Pull out every line of the items below, word for word and in the same order.
━━━━━━━━━━━━━━━━━━━━━━━━━━━━━━
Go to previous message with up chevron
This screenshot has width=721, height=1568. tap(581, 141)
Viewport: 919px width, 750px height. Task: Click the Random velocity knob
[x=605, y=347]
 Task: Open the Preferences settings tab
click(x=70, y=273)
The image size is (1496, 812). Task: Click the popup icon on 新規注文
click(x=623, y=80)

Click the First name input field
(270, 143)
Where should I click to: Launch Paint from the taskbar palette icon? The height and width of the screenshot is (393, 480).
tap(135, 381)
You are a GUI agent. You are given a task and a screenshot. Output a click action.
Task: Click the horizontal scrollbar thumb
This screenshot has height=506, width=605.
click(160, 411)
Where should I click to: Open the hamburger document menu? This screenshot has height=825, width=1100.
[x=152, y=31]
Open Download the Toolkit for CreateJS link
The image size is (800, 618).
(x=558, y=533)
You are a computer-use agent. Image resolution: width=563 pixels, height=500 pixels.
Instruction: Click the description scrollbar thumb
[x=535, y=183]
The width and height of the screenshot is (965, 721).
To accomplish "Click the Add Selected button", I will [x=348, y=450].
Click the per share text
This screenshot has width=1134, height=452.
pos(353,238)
━━━━━━━━━━━━━━━━━━━━━━━━━━━━━━
→ **Answer below**:
Go to previous message with up chevron
This screenshot has width=721, height=1568. tap(581, 141)
Viewport: 919px width, 750px height. Task: Click the Random velocity knob
[x=605, y=347]
 Task: Open the Preferences settings tab
click(x=70, y=273)
The image size is (1496, 812). Task: Click the popup icon on 新規注文
click(x=623, y=80)

Click the First name input field
(270, 143)
Where should I click to: Launch Paint from the taskbar palette icon? The height and width of the screenshot is (393, 480).
tap(135, 381)
You are a GUI agent. You are given a task and a screenshot. Output a click action.
Task: Click the horizontal scrollbar thumb
This screenshot has height=506, width=605.
click(160, 411)
Where should I click to: Open the hamburger document menu? This screenshot has height=825, width=1100.
[x=152, y=31]
Open Download the Toolkit for CreateJS link
The image size is (800, 618).
(x=558, y=533)
You are a computer-use agent. Image resolution: width=563 pixels, height=500 pixels.
Instruction: Click the description scrollbar thumb
[x=535, y=183]
The width and height of the screenshot is (965, 721).
To accomplish "Click the Add Selected button", I will [x=348, y=450].
Click the per share text
This screenshot has width=1134, height=452.
pos(353,238)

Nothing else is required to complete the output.